▸ **EXERCISE A**: In the NBNinja page, what was the tool developed as part of?
▸ **EXERCISE B**: From the NBNinja page, reproduce the passage starting at the words "Project Overview" and ending after "of data exploration.".

▸ **TEXT EXCERPT**:
+ + +
NBNinja - Automatic 2D Layouts for Jupyter Notebooks
Visualization of a notebook dependency graph showing how NBNinja identifies optimal split points for 2D layouts.
Project Overview
As part of my Master’s thesis on enhancing collaborative data science environments, I developed NBNinja, a Python tool that automatically restructures linear Jupyter Notebooks for optimal 2D spatial layouts. This research addressed a fundamental challenge in data science collaboration: the inherently linear nature of notebooks that doesn’t align with the non-linear thinking process of data exploration.
+ + +
▸ **RECORDED INFORMATION**:
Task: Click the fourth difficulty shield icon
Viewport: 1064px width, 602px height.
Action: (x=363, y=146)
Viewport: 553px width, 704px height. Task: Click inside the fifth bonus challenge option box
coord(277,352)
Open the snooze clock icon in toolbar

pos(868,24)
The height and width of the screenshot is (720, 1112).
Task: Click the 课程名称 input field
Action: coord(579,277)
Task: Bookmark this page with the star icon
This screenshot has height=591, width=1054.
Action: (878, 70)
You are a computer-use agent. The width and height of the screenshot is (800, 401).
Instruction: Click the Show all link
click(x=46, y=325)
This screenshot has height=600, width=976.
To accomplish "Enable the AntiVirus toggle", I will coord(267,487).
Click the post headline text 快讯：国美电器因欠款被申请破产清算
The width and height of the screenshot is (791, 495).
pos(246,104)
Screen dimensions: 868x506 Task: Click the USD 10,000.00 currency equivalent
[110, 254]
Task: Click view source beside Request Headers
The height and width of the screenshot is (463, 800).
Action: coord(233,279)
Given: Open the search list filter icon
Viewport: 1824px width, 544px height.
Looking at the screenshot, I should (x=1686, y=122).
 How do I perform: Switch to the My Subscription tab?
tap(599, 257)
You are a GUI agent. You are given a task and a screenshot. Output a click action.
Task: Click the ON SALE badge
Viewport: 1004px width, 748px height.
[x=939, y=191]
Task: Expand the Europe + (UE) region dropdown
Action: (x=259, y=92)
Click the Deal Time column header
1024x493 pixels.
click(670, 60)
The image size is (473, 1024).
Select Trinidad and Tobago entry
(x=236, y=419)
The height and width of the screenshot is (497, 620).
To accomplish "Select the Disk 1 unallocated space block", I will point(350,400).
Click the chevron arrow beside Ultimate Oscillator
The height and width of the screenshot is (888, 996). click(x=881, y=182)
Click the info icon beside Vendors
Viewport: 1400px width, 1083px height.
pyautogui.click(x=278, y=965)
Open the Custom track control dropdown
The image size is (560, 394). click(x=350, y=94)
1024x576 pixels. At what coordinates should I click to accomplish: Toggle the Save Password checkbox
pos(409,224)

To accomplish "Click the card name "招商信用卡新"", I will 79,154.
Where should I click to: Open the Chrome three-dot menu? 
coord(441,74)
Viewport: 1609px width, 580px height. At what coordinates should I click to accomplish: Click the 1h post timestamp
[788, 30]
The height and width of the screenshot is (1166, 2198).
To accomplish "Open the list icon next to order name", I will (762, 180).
+ + +
▸ **TASK RESPONSE A**: A Master's thesis on enhancing collaborative data science environments.

▸ **TASK RESPONSE B**:
Project Overview
As part of my Master’s thesis on enhancing collaborative data science environments, I developed NBNinja, a Python tool that automatically restructures linear Jupyter Notebooks for optimal 2D spatial layouts. This research addressed a fundamental challenge in data science collaboration: the inherently linear nature of notebooks that doesn’t align with the non-linear thinking process of data exploration.